After they met, Franz wrote to the SU Angelo King Center for Research and Environmental Management (SUAKCREM) and to Dr. Alcala, applied for their scholarship program, and told them his story. He then decided to enroll in Silliman with his DOST scholarship and a scholarship from SUAKCREM.

It is in SU where Franz finds a place for his dreams as a scholar. Still in his first year, Franz admits it has been a challenge for him so far to find the right balance between his studies and extracurricular activities that are also in line with his advocacies, but it is a challenge he is set on overcoming.

“I think college life is like a battle between yourself and your dreams, but I want to defend my dreams. I do not want to let my dreams lose,” he said.

Like sea turtles (Franz’s favorite animal), dreamers like Franz seem to be an “endangered species” in a society where more lucrative professions—lawyer, doctor, engineer—are preferred and pursued.

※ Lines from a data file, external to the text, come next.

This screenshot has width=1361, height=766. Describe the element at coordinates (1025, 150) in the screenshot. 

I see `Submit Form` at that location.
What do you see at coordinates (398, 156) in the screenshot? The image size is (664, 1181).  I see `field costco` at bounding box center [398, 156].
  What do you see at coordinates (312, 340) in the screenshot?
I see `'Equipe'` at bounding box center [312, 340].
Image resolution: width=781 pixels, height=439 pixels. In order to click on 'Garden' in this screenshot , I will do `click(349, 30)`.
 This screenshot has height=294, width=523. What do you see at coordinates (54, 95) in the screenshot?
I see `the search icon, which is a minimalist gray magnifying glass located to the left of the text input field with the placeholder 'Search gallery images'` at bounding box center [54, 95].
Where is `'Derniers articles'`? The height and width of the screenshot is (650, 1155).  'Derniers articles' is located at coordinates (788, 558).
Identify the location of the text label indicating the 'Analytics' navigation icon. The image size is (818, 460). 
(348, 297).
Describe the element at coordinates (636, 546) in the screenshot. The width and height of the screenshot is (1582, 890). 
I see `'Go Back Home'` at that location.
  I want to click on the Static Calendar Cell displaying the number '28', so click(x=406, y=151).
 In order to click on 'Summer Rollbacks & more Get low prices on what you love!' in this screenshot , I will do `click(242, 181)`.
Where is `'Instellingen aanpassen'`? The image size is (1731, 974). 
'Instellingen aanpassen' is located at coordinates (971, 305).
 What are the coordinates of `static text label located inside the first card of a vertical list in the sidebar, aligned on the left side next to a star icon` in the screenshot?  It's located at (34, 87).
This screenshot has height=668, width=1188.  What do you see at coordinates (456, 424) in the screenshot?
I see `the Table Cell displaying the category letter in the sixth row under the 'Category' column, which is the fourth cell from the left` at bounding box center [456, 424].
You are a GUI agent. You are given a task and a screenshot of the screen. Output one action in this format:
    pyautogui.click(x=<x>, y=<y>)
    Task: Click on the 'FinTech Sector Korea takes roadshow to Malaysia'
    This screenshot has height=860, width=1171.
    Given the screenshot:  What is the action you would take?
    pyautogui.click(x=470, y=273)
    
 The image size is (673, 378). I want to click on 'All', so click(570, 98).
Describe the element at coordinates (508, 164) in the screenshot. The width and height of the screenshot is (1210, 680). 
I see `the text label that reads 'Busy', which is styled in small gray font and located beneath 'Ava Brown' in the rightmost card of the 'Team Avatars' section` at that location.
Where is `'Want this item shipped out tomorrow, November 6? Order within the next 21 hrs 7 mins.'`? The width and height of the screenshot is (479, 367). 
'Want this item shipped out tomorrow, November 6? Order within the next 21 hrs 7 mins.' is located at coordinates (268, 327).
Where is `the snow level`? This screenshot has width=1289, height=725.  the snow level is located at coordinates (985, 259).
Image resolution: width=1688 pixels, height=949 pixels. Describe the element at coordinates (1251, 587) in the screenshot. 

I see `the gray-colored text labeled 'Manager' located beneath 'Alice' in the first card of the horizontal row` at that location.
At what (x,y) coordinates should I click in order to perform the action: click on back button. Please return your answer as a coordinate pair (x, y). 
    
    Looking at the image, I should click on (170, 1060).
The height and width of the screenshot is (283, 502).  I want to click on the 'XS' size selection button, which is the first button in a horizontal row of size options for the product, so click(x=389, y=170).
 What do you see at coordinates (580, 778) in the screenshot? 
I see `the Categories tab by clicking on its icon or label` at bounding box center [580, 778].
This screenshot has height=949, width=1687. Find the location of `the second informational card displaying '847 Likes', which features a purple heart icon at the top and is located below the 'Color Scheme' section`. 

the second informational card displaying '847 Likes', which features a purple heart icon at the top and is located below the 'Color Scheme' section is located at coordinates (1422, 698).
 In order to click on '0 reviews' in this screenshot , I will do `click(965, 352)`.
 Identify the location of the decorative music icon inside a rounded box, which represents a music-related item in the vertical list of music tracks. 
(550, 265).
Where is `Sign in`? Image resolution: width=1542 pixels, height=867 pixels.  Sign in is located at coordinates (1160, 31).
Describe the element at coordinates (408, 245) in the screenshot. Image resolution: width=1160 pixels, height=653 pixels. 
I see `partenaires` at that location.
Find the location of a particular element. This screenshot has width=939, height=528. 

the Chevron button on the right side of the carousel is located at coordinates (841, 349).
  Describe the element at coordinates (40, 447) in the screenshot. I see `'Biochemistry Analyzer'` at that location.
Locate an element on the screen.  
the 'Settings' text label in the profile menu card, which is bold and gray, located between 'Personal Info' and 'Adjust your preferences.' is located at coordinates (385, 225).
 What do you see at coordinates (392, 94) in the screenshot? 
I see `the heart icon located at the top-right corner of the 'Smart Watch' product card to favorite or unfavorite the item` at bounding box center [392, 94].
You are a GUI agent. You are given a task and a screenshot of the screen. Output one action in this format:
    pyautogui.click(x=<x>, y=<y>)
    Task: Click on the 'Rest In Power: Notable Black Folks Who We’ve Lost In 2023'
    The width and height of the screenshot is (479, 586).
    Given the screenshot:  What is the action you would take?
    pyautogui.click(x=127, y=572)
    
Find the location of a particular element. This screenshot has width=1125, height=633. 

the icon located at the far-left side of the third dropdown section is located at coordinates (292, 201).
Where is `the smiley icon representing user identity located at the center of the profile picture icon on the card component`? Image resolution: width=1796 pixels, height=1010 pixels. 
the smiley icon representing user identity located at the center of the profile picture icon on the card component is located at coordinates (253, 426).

“Unlike some who take up Biology as a pre-med course, I chose Biology because I want to become a scientist,” said Franz, who decided to choose Biology over Marine Biology because he wants his knowledge on biology to be multifaceted. Someday, he hopes to be like Dr. Alcala and other Filipino scientists who have contributed to the conservation of the country’s biodiversity.

In the life cycle of a sea turtle, Franz is in what we call the “lost years,” when sea turtles swim away from their coastal birthplace to venture into unknown waters before returning to the coast. Franz admits missing home and arriving from school to the comfort of his parents, but also acknowledges that his time in SU is a time of learning how to ride the waves and find his current as a young sea turtle adapting to independence.

In the halls of Silliman, Franz continues to defend – and build up knowledge – that will enable him to pursue his vision.